A&P is shorthand for one mechanic certificate with both ratings, not a single classroom exam. Applicants must satisfy FAA eligibility and pass the applicable knowledge, oral, and practical tests; school graduation alone is not the certificate.
Role in the pathway
The federal certificate defines privileges for covered civil-aircraft maintenance work; employers add equipment, inspection, drug-and-alcohol, security, and company authorization requirements.
Requirements to verify
- Be at least 18 and meet the FAA English-language requirement.
- Qualify through an FAA-certificated Aviation Maintenance Technician School or acceptable documented practical experience.

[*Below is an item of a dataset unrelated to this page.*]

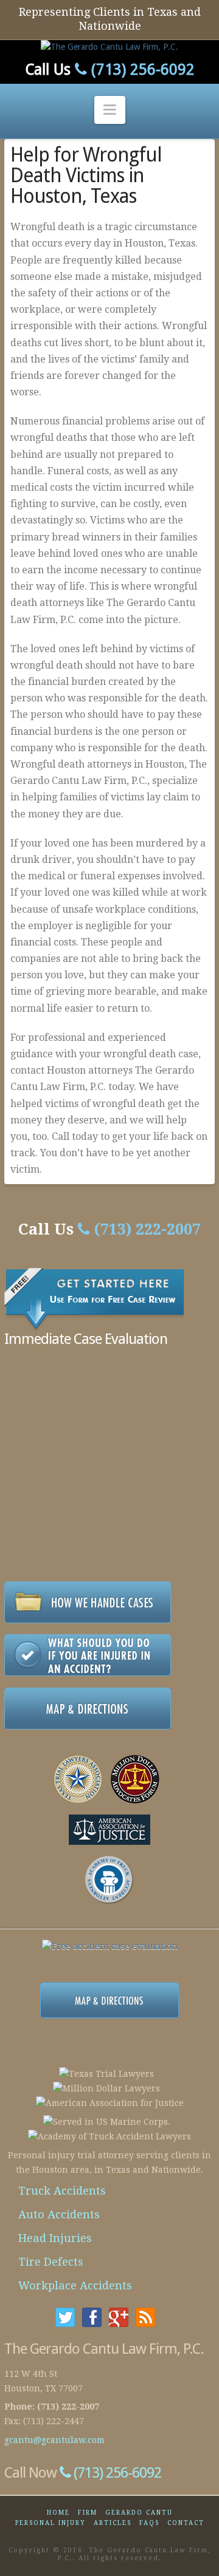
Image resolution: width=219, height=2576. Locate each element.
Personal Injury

- Obtain authorization and pass General plus the applicable Airframe and/or Powerplant knowledge tests.
- Pass the applicable oral and practical tests with a Designated Mechanic Examiner.
Fees and validity
FAA-approved commercial knowledge-test centers and Designated Mechanic Examiners charge provider-set fees. FAA does not publish one fixed nationwide total, so PathGauge leaves both fee fields null.
FAA states that an Aviation Mechanic certificate remains valid until it is surrendered, suspended, or revoked; current exercise-of-privileges rules still apply.
Study-plan allocation
| Topic | Planning weight |
|---|---|
| General maintenance knowledge and practices | 25% |
| Airframe structures | 25% |
| Airframe systems | 25% |
| Powerplant theory, maintenance, and systems | 25% |
These equal shares are a PathGauge scheduling aid, not FAA test weights. The rating sought determines which tests apply, and the current FAA Mechanic Airman Certification Standards control content.